Djinjama: Defying the Grid
Budawang (of Yuin Nation) spatial designer Dr Danièle Hromek with mother, Robyn Hromek and sister Siân Hromek, draw on their ancestors’ ancient techniques to create fishing nets that recast their ancestors back into the landscape, breaking the urban grids through a filter of culture.
Civic Square was architecturally designed in 1959 to be the new civic heart of Canberra. The original paving design featured a grid pattern that extended through to the shopping precinct around Garema Place. This installation work, Defying the Grid, is a response to how those architectural grids cut across the fluid lines of ancestral Country and the nebulous boundaries of Aboriginal nations.
With the design and development of urban spaces in Australia, First Peoples were historically moved out of civic spaces to the city’s fringes. Streets were marked as boundaries restricting entry into inner city districts. Today, more First Peoples live in urban centres and cities than in remote areas.
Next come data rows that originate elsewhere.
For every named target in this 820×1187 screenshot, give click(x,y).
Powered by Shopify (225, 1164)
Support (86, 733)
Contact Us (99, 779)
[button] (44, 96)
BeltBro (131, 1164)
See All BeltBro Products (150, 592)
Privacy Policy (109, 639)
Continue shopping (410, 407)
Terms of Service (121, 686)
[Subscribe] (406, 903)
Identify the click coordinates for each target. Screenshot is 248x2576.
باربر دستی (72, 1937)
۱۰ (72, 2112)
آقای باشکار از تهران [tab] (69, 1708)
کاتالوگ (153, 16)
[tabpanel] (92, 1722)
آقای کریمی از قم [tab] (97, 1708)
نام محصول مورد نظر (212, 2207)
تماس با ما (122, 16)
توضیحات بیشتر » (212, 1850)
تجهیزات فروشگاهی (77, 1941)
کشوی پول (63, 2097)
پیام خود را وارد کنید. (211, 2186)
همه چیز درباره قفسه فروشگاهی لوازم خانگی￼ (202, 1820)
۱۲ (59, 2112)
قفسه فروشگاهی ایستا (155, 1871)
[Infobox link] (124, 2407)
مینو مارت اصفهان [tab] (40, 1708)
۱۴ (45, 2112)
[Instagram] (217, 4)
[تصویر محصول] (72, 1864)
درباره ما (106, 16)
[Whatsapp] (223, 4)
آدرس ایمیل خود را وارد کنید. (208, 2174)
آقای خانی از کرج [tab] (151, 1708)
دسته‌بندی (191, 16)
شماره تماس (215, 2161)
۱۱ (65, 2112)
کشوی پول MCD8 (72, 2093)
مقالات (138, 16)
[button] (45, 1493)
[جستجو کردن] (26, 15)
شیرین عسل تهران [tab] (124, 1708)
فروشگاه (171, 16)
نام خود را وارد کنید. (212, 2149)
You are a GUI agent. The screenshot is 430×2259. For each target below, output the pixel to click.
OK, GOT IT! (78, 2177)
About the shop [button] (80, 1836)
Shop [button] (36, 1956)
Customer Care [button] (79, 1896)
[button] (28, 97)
These nets were collaboratively made, over many weeks, by the women of the Hromek family. With every knot that was tied, a story was told. Family stories of love, loss, colonisation and resilience are knotted into the fabric of the net creating many micro grids of history and memories. Listen closely and you will hear their grandmother spinning a yarn while other women in the family bustle around.
This work was created in response to 2019 DESIGN Canberra theme ‘Utopia’. It raises the question – what may be utopic for one could be dystopic to another.